Um Viertel nach fünf beginnt die Tour durchs Dorf – und damit der erste Auftritt von Sophia Belzer. Sie ist heute das Christkind, noch dazu eines mit Vorerfahrungen. Vor zwei Jahren nämlich war ihre Schwester Elisa das Christkind. Vor sieben Jahren hatte das Christkind zuletzt die Belzers besucht, damals war Sophia sieben. Und vor zwölf Jahren war es auch dagewesen und hatte die beiden Mädchen beschenkt, wie in dieser Zeitung am 27. Dezember 2003 zu lesen war.  

Auch eine alte Gardine kann noch nützlich sein

Und heute ist Sophia selbst das Christkind. Eigentlich ein Jahr zu früh, denn Sophia wird erst im nächsten Jahr konfirmiert. Weil ihre Freundin Alina in diesem Jahr das einzige Mädchen unter den Konfirmanden war, haben die beiden gewissermaßen ein Team gebildet. Alina übernimmt heuer die Begleitung des Christkinds und schlüpft im kommenden Jahr selbst in die Rolle und damit unter den Schleier.
Der ist nämlich ein untrügliches Kennzeichen des Christkinds, das häufig auch in „ausgedienten“ Brautkleidern daherkommt. Und wenn es dazu keinen Schleier mehr geben sollte, dann tut es auch eine alte Gardine, die von geschickten Händen in einen Schleier verwandelt wird. Den mit Glöckchen behangenen Stab, den Sophia heute mit sich führt, hat ihre Schwester Elisa vor zwei Jahren gebastelt.

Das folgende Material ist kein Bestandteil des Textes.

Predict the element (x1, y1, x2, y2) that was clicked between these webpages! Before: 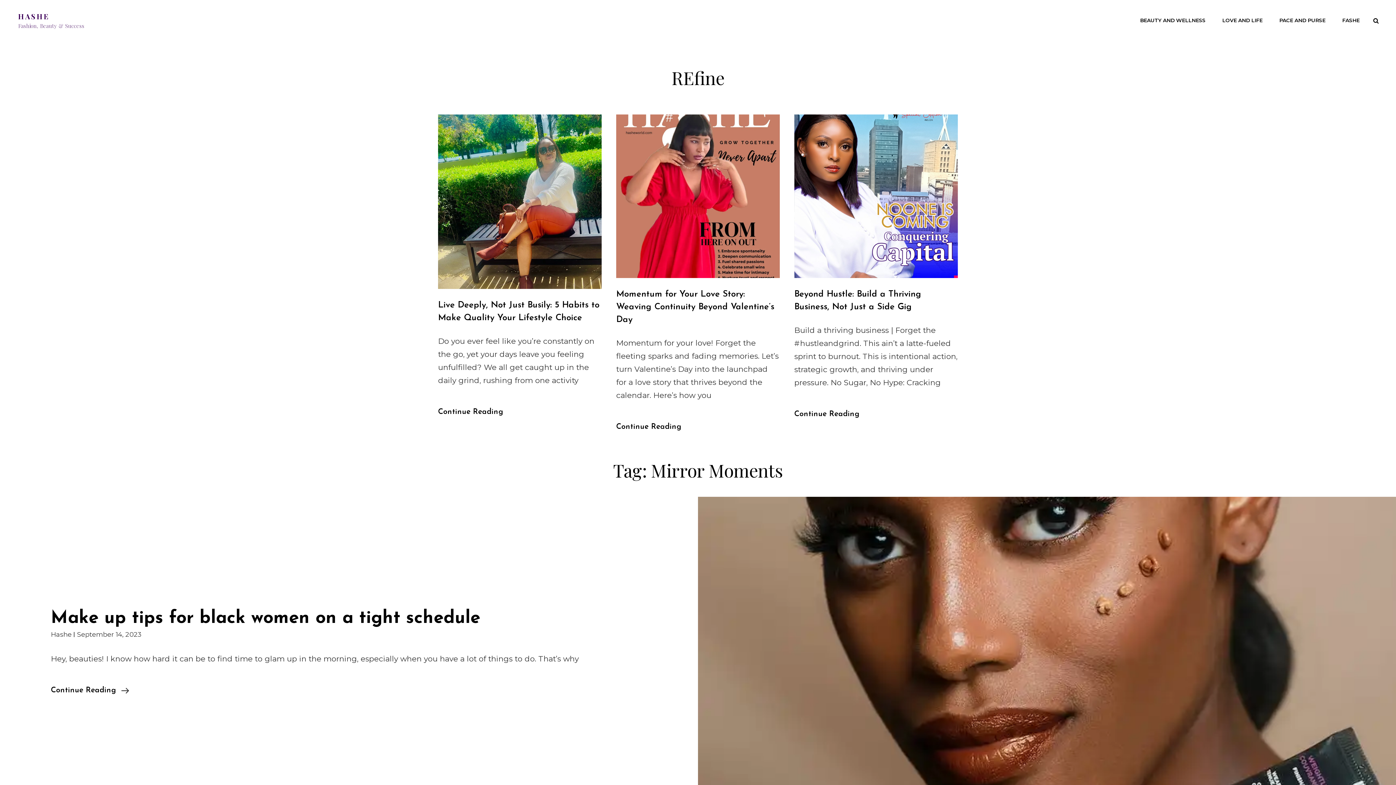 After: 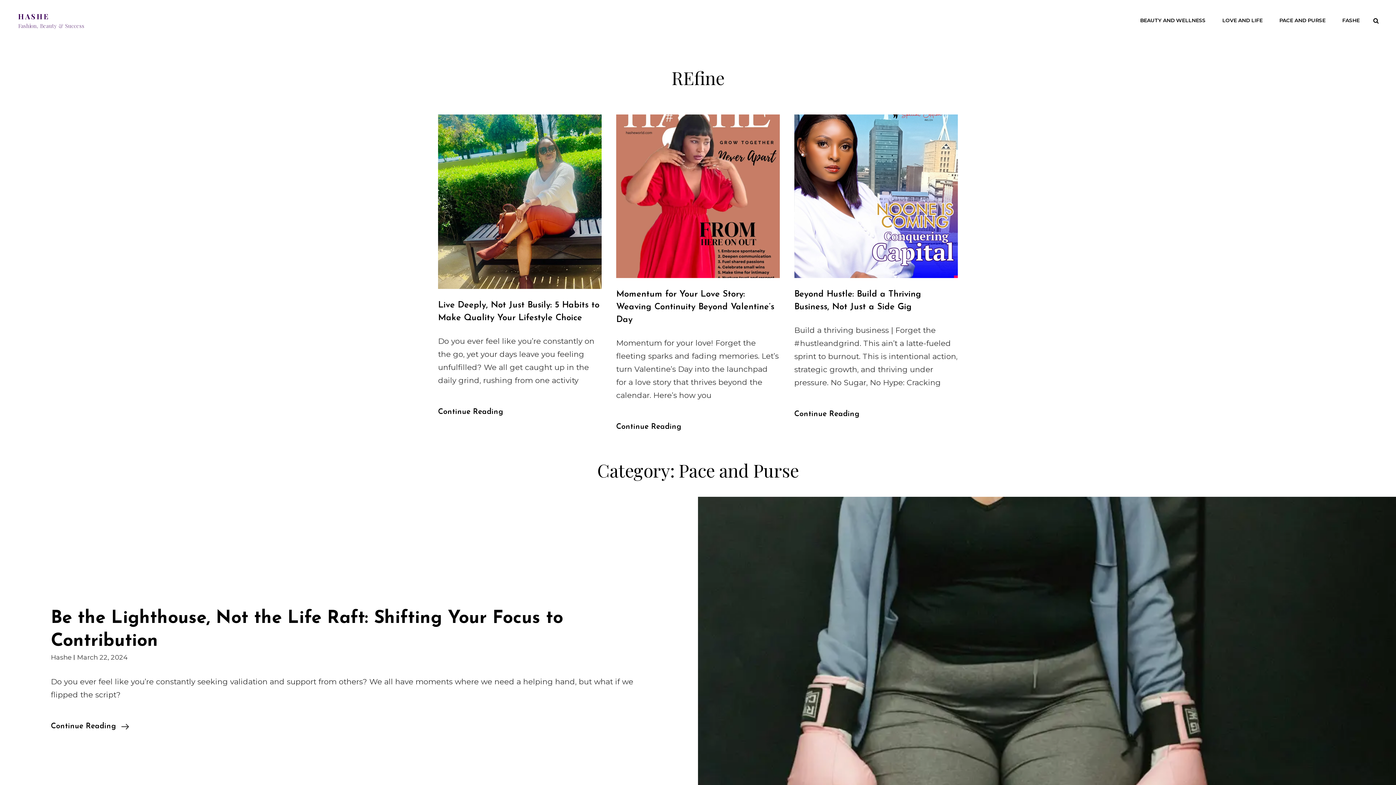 Action: bbox: (1272, 5, 1333, 35) label: PACE AND PURSEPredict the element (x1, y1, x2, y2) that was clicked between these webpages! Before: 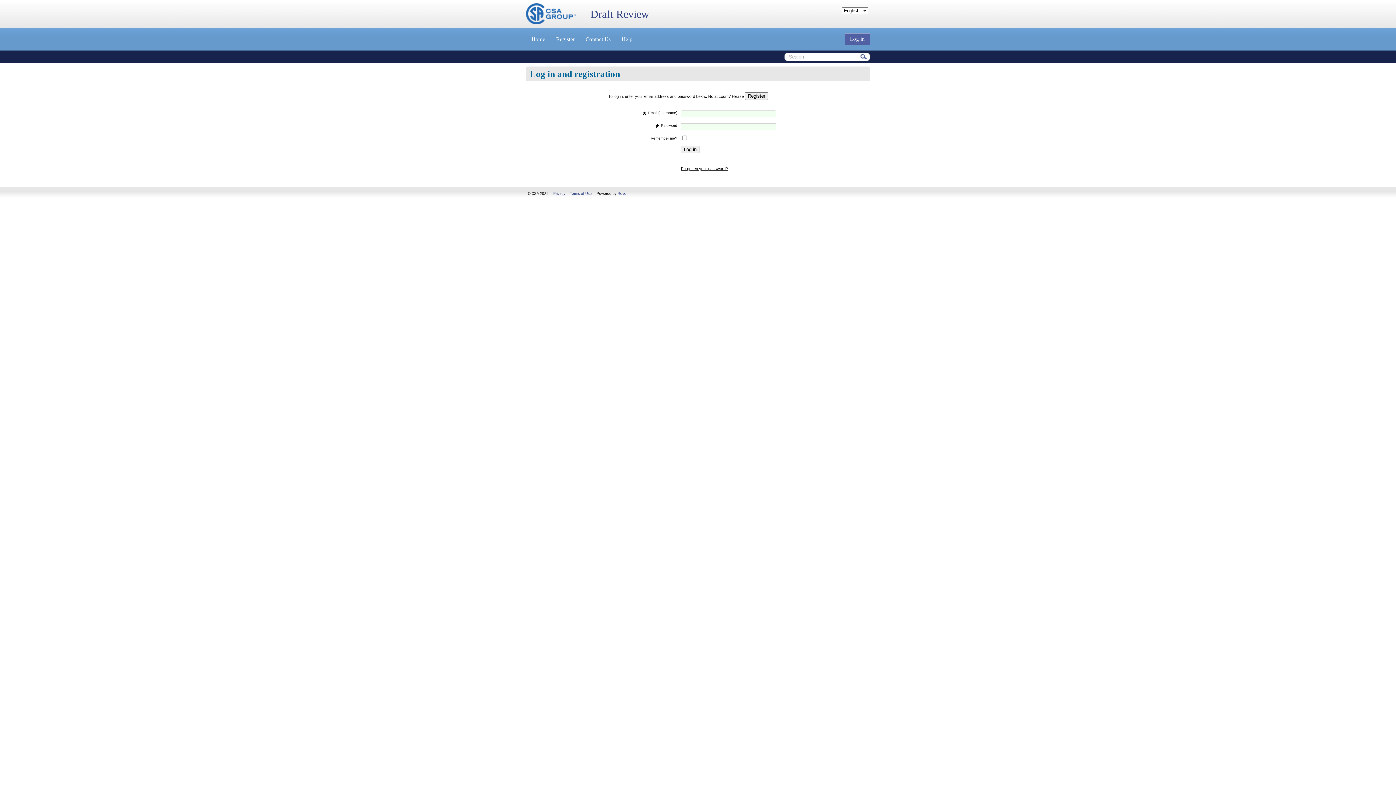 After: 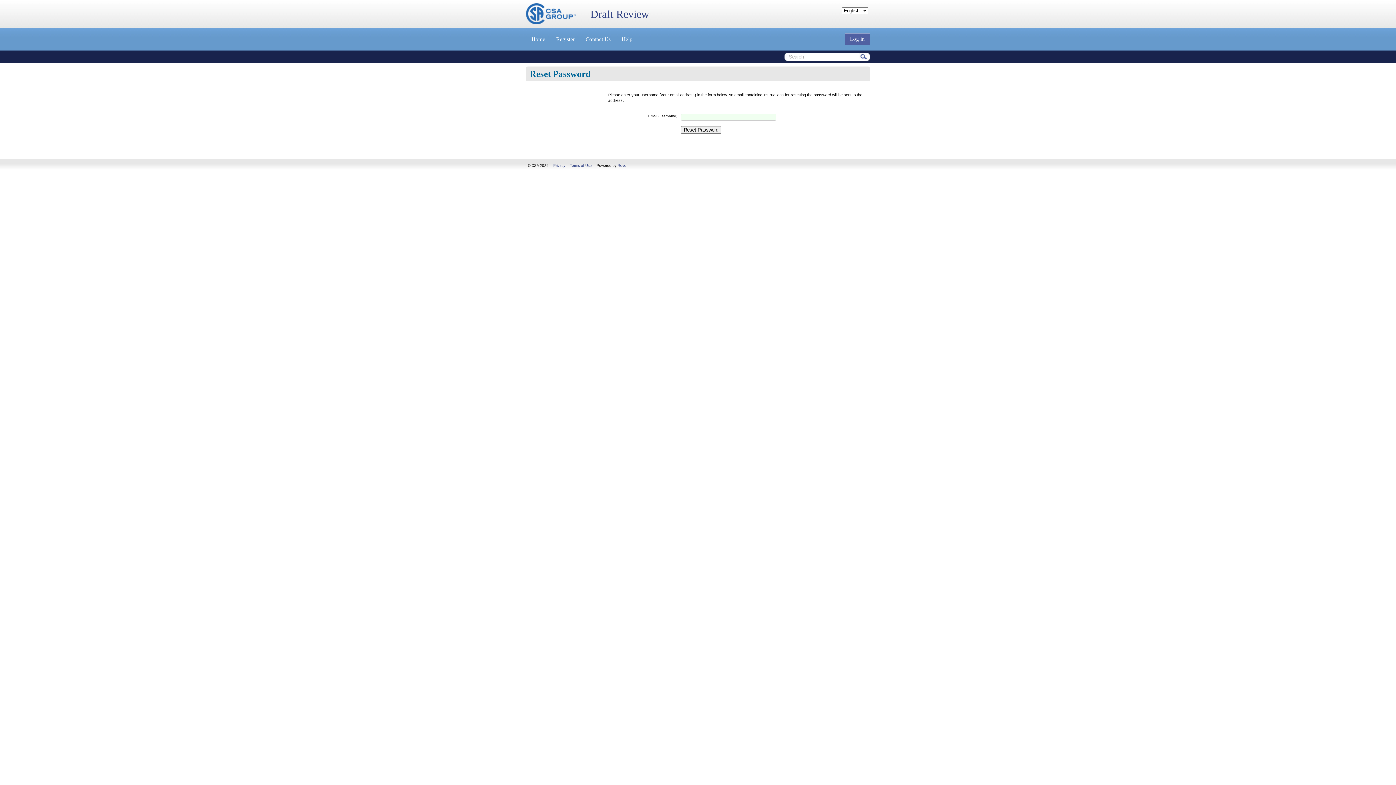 Action: bbox: (681, 166, 728, 170) label: Forgotten your password?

Auf die eigene Bescherung müssen Sophia und Alina heute und im nächsten Jahr etwas länger warten. 16 Besuche stehen heute Abend in ihrem Terminkalender – Christkinder haben eben ganz schön was zu tun. Die Besuche haben die Eltern der Kinder in den vergangenen Wochen mit dem Christkind oder seiner Mutter vereinbart. Im Kindergarten, beim Metzger und in der Bäckerei hing dazu die Telefonnummer aus, unter der das Christkind eingeladen werden konnte. Die gilt natürlich jetzt nicht mehr. Aber in gut elf Monaten wird das Christkind wieder seine Telefonnummer aushängen und alle Zweifel beiseite räumen – natürlich wird es auch 2016 ein Christkind geben.